### Working data

## Start

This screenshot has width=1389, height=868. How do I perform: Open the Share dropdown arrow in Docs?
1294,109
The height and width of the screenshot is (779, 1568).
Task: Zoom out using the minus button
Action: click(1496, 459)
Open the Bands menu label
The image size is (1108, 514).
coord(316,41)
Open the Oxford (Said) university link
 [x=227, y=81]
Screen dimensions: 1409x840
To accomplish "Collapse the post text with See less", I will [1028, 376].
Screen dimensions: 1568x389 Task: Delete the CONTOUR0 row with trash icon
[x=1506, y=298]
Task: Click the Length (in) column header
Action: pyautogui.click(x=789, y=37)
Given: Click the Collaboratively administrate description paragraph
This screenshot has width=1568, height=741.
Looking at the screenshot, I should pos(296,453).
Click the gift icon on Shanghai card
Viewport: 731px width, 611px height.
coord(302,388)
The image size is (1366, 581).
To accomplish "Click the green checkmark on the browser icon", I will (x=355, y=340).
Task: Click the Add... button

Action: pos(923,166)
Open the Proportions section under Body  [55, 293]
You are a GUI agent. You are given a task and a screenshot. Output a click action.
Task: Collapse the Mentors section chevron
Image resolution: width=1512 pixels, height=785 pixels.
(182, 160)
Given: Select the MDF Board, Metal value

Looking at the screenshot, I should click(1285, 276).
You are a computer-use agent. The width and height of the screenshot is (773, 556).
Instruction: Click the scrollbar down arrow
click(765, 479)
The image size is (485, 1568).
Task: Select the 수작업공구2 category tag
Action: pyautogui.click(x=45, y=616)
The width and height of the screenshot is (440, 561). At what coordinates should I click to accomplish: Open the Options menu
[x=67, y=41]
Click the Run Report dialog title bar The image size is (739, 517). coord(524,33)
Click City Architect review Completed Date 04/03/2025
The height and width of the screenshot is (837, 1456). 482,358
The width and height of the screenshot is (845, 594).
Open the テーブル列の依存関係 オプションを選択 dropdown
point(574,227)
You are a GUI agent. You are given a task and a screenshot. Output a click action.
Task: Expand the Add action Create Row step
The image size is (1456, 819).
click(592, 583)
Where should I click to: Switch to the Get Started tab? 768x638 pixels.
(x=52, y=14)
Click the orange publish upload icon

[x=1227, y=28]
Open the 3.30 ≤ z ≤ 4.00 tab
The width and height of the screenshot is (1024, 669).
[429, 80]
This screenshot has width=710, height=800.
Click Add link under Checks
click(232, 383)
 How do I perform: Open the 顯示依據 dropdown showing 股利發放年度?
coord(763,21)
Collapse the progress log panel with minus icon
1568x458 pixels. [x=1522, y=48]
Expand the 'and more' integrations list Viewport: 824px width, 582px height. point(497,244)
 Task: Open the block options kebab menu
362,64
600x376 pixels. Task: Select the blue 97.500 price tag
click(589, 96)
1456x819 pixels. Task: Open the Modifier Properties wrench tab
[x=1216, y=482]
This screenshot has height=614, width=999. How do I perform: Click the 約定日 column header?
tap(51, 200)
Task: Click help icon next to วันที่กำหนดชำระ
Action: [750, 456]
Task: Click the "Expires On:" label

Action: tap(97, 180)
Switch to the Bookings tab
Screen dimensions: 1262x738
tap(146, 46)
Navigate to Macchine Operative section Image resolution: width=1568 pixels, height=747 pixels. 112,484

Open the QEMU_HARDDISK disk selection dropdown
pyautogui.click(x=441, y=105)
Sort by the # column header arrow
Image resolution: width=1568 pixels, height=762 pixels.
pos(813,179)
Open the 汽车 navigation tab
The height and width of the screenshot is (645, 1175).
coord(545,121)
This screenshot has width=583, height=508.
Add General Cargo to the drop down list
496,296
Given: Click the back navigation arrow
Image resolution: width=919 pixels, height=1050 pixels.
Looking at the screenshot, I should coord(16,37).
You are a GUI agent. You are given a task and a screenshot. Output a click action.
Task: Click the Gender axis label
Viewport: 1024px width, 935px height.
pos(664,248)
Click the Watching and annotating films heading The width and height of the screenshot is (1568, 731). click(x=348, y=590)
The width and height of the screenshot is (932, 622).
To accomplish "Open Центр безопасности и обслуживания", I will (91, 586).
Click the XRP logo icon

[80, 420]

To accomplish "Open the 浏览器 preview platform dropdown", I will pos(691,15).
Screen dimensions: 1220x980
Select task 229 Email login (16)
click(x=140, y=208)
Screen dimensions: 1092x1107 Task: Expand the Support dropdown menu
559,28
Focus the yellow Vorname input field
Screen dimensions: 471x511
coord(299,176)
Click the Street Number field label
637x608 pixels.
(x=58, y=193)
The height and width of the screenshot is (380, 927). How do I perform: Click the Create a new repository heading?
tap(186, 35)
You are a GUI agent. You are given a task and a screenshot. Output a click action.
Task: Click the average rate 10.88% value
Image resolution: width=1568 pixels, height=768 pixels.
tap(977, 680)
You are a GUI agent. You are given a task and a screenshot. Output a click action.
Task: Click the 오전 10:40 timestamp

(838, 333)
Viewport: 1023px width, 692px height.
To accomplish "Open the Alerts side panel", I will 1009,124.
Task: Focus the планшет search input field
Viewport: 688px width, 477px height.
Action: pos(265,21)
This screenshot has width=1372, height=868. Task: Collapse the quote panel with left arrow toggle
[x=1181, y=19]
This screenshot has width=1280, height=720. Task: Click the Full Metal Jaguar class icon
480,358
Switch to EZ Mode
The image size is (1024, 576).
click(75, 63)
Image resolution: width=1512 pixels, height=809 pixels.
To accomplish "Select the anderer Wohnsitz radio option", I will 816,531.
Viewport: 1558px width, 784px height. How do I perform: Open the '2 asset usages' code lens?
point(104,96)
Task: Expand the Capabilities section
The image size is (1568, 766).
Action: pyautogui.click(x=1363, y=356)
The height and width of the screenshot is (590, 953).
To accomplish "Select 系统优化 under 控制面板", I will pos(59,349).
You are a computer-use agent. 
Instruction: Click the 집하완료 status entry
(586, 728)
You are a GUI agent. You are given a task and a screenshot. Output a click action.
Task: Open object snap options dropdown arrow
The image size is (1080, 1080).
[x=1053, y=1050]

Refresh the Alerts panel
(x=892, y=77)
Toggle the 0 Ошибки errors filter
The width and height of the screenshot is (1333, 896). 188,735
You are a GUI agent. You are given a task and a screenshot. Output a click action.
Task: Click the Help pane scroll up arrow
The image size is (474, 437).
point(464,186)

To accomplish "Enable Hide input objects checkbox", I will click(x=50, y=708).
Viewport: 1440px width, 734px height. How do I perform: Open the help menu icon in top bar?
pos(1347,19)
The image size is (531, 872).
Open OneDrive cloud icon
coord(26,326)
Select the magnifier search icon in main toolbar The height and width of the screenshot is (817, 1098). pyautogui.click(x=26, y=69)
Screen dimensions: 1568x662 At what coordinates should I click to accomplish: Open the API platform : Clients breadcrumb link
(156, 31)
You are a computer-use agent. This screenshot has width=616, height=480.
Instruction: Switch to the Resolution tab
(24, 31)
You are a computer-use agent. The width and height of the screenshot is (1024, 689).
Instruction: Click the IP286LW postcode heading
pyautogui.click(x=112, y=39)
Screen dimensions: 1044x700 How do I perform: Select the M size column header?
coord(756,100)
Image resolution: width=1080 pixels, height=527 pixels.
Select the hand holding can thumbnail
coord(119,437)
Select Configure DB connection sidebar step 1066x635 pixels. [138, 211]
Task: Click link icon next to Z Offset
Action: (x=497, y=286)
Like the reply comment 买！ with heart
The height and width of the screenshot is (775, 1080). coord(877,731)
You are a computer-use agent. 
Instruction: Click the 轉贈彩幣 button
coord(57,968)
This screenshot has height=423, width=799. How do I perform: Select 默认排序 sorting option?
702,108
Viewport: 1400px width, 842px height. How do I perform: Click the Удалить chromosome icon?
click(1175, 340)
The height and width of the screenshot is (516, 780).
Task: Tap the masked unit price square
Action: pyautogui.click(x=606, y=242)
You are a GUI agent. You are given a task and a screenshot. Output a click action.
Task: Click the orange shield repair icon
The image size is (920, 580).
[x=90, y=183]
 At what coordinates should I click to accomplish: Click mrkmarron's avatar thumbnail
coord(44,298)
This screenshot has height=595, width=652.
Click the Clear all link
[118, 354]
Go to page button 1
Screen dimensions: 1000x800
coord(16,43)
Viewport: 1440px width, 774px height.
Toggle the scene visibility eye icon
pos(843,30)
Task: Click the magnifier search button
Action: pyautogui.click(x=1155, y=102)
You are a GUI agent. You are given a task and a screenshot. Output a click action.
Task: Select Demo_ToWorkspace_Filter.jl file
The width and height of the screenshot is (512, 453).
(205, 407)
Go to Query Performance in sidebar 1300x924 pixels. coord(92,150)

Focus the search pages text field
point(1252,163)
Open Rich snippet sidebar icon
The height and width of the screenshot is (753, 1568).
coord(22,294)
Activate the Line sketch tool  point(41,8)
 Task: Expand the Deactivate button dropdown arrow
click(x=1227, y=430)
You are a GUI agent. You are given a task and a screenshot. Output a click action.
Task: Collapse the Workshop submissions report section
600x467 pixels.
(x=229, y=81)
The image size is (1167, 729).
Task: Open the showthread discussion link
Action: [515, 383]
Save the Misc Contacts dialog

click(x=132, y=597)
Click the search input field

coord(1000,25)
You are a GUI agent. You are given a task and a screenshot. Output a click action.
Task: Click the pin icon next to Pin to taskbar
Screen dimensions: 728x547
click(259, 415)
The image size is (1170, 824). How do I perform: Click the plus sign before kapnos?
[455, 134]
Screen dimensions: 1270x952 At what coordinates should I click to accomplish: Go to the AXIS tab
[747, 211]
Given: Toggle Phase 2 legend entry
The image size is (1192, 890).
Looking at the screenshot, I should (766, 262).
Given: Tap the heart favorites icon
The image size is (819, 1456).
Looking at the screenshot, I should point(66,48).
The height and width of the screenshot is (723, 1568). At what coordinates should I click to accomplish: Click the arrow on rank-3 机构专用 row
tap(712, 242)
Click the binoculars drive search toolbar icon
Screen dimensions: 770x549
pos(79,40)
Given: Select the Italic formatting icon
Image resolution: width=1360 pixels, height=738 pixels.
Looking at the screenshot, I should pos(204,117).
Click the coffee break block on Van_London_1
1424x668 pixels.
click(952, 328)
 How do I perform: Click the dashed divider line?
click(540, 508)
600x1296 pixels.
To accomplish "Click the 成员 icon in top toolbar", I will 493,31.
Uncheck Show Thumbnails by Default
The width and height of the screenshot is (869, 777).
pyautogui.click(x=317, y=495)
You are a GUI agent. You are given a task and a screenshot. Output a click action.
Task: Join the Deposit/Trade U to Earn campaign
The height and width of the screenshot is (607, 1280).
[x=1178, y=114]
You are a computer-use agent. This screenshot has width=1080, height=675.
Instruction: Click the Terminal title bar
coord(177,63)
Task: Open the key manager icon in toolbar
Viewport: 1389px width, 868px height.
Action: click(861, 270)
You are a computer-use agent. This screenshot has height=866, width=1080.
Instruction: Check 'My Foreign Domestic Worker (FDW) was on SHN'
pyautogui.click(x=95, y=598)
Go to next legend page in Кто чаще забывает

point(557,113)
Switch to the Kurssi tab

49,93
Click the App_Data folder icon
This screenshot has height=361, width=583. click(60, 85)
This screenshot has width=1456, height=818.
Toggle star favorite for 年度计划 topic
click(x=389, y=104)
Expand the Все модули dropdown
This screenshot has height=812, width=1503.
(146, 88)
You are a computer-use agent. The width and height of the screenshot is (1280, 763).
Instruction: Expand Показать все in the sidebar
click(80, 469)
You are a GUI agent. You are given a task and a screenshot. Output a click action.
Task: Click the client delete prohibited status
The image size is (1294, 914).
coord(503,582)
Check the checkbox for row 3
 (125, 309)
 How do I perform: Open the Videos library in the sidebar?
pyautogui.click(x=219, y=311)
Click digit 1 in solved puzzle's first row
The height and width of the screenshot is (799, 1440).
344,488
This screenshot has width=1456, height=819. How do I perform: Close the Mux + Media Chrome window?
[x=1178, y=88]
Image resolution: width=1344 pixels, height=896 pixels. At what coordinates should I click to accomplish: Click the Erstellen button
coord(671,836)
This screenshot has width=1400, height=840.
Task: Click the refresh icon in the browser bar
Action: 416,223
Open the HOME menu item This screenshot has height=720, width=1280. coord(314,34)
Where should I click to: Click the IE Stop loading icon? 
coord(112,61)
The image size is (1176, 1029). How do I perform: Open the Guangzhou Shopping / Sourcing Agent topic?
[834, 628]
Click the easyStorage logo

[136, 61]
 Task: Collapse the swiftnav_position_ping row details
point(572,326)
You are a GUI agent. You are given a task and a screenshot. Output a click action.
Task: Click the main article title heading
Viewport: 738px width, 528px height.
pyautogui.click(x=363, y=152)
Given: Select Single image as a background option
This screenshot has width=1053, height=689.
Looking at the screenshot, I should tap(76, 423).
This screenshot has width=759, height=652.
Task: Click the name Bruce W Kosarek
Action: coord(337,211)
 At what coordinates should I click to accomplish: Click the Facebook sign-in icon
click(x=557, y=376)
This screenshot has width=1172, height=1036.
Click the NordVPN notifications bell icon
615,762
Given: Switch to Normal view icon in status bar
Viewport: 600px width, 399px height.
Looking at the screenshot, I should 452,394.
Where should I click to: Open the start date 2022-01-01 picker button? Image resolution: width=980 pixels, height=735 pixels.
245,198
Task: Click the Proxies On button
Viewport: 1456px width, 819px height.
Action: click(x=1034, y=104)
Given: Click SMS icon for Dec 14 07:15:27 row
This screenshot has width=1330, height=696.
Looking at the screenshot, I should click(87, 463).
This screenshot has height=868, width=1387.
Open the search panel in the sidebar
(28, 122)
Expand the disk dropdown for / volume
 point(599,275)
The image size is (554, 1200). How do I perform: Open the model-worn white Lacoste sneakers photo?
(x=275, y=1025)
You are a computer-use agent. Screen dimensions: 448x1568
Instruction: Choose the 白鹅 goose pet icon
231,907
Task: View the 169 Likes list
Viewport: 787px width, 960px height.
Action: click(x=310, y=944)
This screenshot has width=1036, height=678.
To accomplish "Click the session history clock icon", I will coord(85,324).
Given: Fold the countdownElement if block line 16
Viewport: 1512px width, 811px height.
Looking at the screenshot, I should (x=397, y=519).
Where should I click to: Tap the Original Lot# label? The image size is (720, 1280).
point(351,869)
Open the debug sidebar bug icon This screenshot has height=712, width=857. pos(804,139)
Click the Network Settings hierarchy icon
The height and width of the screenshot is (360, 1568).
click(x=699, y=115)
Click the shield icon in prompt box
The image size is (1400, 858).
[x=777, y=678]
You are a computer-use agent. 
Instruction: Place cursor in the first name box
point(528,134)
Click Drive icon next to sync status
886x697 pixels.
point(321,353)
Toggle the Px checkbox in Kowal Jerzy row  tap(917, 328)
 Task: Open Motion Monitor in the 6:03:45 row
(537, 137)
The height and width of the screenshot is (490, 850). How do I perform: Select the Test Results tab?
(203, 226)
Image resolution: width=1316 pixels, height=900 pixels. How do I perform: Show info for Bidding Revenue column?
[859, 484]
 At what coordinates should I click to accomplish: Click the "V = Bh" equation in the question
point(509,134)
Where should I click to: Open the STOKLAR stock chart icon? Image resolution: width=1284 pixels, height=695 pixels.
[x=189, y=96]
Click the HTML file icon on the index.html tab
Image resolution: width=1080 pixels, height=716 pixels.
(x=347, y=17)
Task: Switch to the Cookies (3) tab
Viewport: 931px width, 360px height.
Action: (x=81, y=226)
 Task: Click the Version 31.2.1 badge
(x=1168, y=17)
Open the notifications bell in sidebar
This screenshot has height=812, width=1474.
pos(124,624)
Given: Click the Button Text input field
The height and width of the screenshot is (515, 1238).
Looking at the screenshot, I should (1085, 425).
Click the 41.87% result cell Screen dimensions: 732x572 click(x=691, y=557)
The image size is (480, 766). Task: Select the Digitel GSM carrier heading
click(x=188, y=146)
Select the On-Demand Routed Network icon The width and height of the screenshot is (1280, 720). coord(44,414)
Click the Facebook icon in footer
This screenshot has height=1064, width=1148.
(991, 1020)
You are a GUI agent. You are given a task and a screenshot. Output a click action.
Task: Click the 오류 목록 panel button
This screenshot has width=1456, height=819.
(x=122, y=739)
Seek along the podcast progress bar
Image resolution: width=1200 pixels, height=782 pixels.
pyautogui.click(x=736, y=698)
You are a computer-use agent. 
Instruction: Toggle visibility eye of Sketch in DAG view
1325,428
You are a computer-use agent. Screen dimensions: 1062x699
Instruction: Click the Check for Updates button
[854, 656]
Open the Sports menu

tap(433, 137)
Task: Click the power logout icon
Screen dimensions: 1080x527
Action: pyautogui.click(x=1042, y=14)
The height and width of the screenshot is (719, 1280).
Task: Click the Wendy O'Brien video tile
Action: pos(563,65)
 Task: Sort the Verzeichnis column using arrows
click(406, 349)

## End

### The exercise
Repeat the lines of the data above word for word, starting at the line that contains "This screenshot has height=868, width=1387." and ending at the line that contains "Looking at the screenshot, I should (x=397, y=519).".

### Final answer
This screenshot has height=868, width=1387.
Open the search panel in the sidebar
(28, 122)
Expand the disk dropdown for / volume
 point(599,275)
The image size is (554, 1200). How do I perform: Open the model-worn white Lacoste sneakers photo?
(x=275, y=1025)
You are a computer-use agent. Screen dimensions: 448x1568
Instruction: Choose the 白鹅 goose pet icon
231,907
Task: View the 169 Likes list
Viewport: 787px width, 960px height.
Action: click(x=310, y=944)
This screenshot has width=1036, height=678.
To accomplish "Click the session history clock icon", I will coord(85,324).
Given: Fold the countdownElement if block line 16
Viewport: 1512px width, 811px height.
Looking at the screenshot, I should (x=397, y=519).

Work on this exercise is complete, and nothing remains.